The Panama Canal widening will affect inland railway hubs such as Kansas City and ports along the Gulf Coast, according to a study released in June by the U.S. Army Corps of Engineers. As shipping becomes cheaper, rail lines that handle cargo coming from Asia that is offloaded at Pacific ports and rolled across the country may notice a slowdown, it said.

Yet it will be a boon for the Midwest Farm Belt as grain exports moving through the Gulf Coast become more competitive in Asia, it said.

“This could have a significant impact on both the total quantity of U.S. agricultural exports and commodities moving down the Mississippi River for export at New Orleans,” the study predicted.

More goods will move through Texas ports, too, and motorists are certain to groan at clogged highways. Texas officials in May created the Panama Canal Stakeholder Working Group to figure out how such highways as I-35 between Dallas and San Antonio, which already handles some 200,000 vehicles a day, will cope.

Traffic already is bustling at the canal, too. The number of shipping containers aboard freighters transiting the canal has risen from 200,000 in 1995 to 6.6 million last year.

Once the third lane opens, mammoth ships will take advantage of economies of scale to carry containers for the Wal-Marts and Targets of the world.

One problem is some of the ports along the Atlantic Seaboard don’t have channels deep enough to handle such seagoing behemoths.

That’s why the White House announced July 19 that it had issued orders to expedite dredging projects to deepen harbors and approaches in Miami, Jacksonville, Fla., Savannah, Ga., Charleston, S.C., and the Port of New York and New Jersey.

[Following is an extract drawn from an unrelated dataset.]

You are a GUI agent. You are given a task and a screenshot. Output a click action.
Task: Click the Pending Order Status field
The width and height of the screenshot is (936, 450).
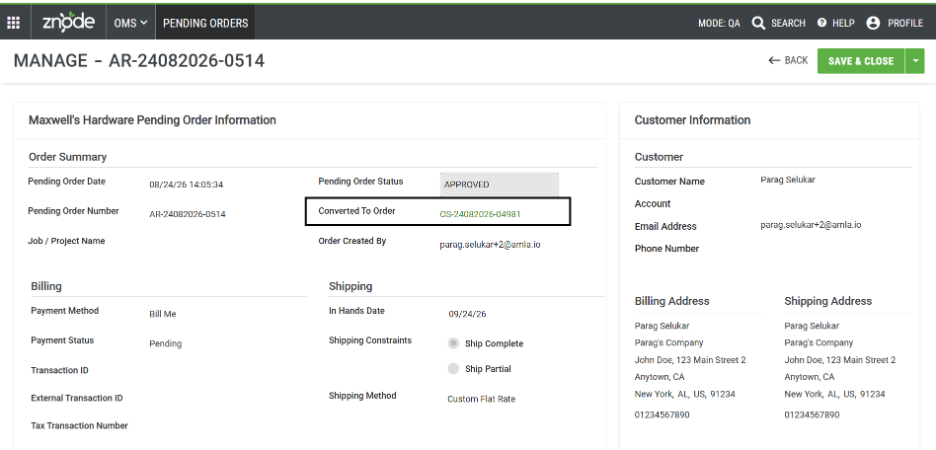tap(500, 184)
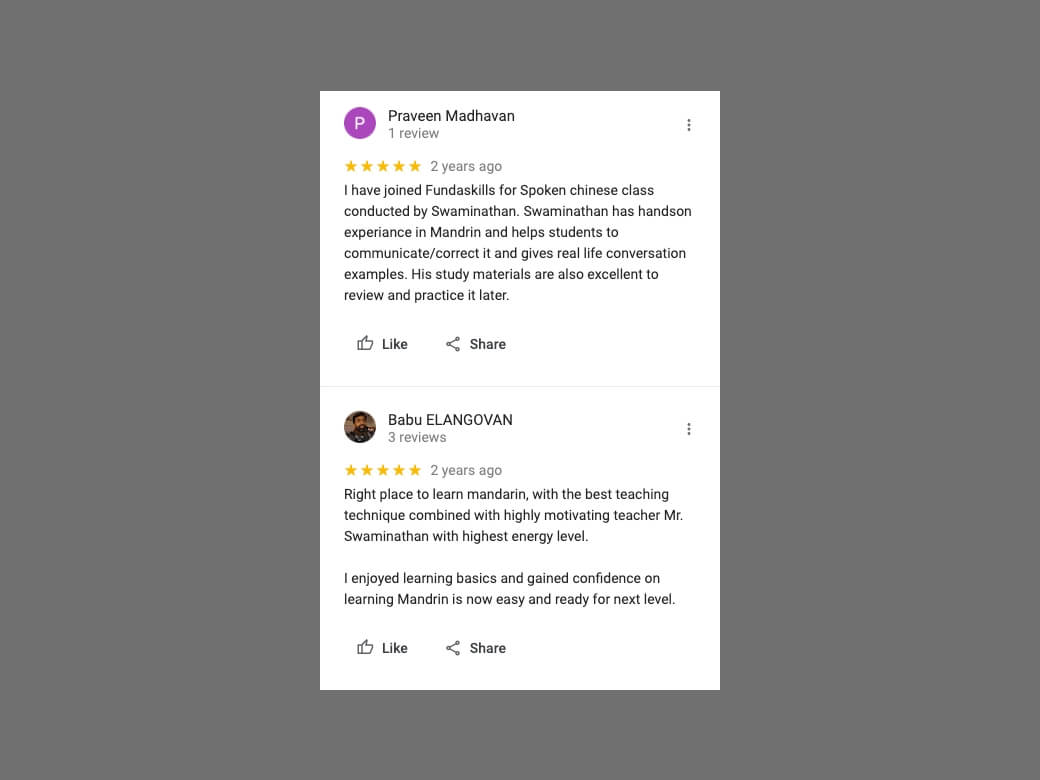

“It’s not only about the ports,” Aleman said. “It’s the roads, the trains, the distribution centers and actually it’s about jobs.”

With bigger ships, bottlenecks can happen.

“The bigger a vessel is and the more cargo it carries, the slower it is to load and unload. So the ports become more important,” said Francisco Bustamante, a former economist for the Inter-American Development Bank in Washington and an expert on trade.

The widening of the canal will affect trade across Latin America.

Very large ships carrying coal from northeastern Colombia and iron ore from Brazil will soon be able to take the raw material to China through Panama more cheaply, giving a boost to those industries and creating jobs. Chilean copper producers will find it easier to export to European markets.

“There’s LNG (liquefied natural gas) coming out of Trinidad & Tobago today that goes to Chile, and that has to go around the Cape,” Aleman said. Once the canal expansion is completed, it can go through the canal, shaving hundreds of sea miles from the trip to Chile.

Panama, a diminutive country of 3.5 million people, took a huge risk financing the canal widening. But the payoff will be bountiful.

The United States ran the canal as a break-even operation. Once Panama took over in 1999, it increased tolls to make a profit. This year, the canal will contribute $1 billion to government coffers. By 2025, projections are for Panama to earn $4 billion a year from the tolls.

With the widening, Panama also hopes to transform itself from just a transit point for cargo into a logistical hub where ships can be overhauled in dry dock, containers sorted for onward passage and industrial parks set up for final assembly of goods.

Already, major multinationals, including Caterpillar, Procter & Gamble, Dell and Mexico’s Cemex have turned to Panama as a headquarters for regional operations.

“All of America is coming here to Panama,” said Adolfo Quintero, an economist at the University of Panama.

Positioned as the geographic center of the Americas, Panama also boasts five fiber-optic trunk cables, giving it the best digital connectivity in the Western Hemisphere outside the United States. Its airline offers flights to 29 countries, more than any other hub in the region.

The nation is bustling as new port complexes are being built on both the Atlantic and Pacific ends of the canal.

On the canal itself, pilots await a new era of mega-ships inching ever so carefully through the locks on the larger third lane.

“There are lots of questions about how currents, wind and the hydrodynamics (of the locks) will work,” said master towboat Capt. Gerardo Martinez, one of 230 tugboat pilots guiding ships through the canal.

The one sure thing, he added, is “the stress will be bigger.”